The Investment Management Association is right to enforce rules forcing low-yielding funds out of the equity income sector, according to Allianz's Simon Gergel.
The manager of the Merchants Trust and the Allianz UK Equity Income fund said it is fine for funds to use different styles - including a Barbell approach of high and low yielding stocks - but argued managers must accept the consequences if there is an impact on the overall yield.
He said: “I am pleased the IMA is finally policing the sector. Investors want a product investing in high-yielding shares to generate good income returns.
"There are some funds in the sector that have not had high enough yield to qualify. I am pleased they are going to go into a more mainstream sector.”
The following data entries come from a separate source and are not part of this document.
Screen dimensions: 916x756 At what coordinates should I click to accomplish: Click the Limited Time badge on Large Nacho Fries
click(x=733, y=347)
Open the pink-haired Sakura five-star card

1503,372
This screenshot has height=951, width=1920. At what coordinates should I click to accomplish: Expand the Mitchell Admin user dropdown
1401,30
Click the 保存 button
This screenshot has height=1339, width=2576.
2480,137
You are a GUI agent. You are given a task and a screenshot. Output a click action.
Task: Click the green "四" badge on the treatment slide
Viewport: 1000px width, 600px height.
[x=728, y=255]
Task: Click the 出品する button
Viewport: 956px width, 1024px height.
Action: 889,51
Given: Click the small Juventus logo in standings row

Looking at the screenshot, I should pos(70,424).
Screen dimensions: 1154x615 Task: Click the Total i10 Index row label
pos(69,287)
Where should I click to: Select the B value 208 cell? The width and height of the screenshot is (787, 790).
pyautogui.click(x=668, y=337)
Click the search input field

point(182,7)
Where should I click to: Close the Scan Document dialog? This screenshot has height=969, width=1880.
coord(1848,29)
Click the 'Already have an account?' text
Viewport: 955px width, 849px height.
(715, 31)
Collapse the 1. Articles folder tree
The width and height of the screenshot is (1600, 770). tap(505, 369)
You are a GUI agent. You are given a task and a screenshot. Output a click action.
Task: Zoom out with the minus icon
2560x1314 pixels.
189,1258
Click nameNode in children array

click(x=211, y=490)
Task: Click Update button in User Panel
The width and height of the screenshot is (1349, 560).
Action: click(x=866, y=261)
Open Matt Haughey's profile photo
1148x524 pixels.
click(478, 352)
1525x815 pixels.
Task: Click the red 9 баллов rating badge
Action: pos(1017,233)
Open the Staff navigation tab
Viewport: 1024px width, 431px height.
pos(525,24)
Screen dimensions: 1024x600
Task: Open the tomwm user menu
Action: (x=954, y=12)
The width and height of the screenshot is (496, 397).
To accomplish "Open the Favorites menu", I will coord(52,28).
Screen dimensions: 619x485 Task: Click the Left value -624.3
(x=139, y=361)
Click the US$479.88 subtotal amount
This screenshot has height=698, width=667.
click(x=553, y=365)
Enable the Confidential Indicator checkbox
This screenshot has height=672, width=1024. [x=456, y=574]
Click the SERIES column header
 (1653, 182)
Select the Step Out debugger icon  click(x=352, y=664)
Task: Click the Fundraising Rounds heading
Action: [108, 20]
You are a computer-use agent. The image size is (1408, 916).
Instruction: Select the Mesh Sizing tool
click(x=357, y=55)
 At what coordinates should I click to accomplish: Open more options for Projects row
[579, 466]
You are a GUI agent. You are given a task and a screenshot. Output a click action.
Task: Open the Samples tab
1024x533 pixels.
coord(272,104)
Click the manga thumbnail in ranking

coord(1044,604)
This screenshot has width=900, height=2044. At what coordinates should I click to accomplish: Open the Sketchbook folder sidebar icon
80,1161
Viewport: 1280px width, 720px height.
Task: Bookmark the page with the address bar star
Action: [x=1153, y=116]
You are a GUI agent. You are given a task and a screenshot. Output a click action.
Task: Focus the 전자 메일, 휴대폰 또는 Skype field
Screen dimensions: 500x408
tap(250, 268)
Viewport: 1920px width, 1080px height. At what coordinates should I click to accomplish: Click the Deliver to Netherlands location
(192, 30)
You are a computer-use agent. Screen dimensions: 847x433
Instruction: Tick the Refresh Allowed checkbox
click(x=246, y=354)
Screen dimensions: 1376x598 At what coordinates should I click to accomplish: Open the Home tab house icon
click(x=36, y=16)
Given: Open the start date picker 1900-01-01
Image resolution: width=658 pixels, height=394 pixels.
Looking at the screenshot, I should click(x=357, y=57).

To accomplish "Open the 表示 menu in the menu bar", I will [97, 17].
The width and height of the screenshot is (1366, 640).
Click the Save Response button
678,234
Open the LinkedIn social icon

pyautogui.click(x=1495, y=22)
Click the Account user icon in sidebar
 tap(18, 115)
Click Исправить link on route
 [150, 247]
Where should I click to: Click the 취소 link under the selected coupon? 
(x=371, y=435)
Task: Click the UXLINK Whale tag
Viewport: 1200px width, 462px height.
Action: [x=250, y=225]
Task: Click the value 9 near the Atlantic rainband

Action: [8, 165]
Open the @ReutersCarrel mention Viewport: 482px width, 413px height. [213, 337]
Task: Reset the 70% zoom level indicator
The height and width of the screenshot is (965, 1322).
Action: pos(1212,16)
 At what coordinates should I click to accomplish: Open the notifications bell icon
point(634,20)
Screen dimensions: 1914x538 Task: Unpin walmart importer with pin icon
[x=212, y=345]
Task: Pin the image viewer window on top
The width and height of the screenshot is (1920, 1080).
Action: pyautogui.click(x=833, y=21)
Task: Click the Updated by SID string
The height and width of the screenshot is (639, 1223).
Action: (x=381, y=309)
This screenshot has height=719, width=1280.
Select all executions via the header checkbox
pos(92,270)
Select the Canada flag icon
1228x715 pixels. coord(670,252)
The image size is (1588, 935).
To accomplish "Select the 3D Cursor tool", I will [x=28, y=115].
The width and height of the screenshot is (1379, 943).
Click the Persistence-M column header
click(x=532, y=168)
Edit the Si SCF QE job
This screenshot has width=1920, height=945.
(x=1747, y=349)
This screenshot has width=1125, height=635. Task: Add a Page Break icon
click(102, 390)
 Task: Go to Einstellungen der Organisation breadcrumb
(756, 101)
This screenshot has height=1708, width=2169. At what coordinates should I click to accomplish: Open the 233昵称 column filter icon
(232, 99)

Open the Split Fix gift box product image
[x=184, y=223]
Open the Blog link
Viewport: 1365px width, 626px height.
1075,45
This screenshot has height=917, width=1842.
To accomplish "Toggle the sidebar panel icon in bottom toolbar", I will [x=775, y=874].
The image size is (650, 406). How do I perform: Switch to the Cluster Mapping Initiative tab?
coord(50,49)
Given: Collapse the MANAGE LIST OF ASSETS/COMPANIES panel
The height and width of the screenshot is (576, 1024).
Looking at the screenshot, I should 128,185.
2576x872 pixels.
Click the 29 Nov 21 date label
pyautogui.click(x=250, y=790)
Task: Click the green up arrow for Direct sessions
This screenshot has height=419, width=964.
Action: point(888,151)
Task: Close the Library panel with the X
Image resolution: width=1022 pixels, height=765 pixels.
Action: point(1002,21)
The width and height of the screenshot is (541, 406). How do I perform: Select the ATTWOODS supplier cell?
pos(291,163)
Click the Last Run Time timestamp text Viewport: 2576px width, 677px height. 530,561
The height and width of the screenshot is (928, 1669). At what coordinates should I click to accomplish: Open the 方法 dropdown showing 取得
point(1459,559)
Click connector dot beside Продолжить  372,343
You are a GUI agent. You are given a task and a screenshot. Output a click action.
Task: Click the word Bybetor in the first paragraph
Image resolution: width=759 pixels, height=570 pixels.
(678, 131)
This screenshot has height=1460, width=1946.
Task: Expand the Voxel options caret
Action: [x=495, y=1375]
Some funds in the sector have not had high enough yield to qualify
The IMA’s definition of equity income has come under scrutiny after a number of high-profile ejections from the sector.
Veteran Henderson manager James Henderson criticised the IMA’s yield criteria in 2013, after his top-performing UK Equity Income fund was forced out of the sector.
In March this year, Invesco Perpetual confirmed Mark Barnett’s High Income fund would exit the sector, due to constraints around the three-year yield requirement. Barnett's other huge income fund may also exit the sector.
IMA sectors head Nicola Kembey told Investment Week in May the trade body is always open to views about changing the sector rules.
However, she added: “There is always a diversity of views on the parameters, and how they are set and monitored. We have to take account of it in the round.”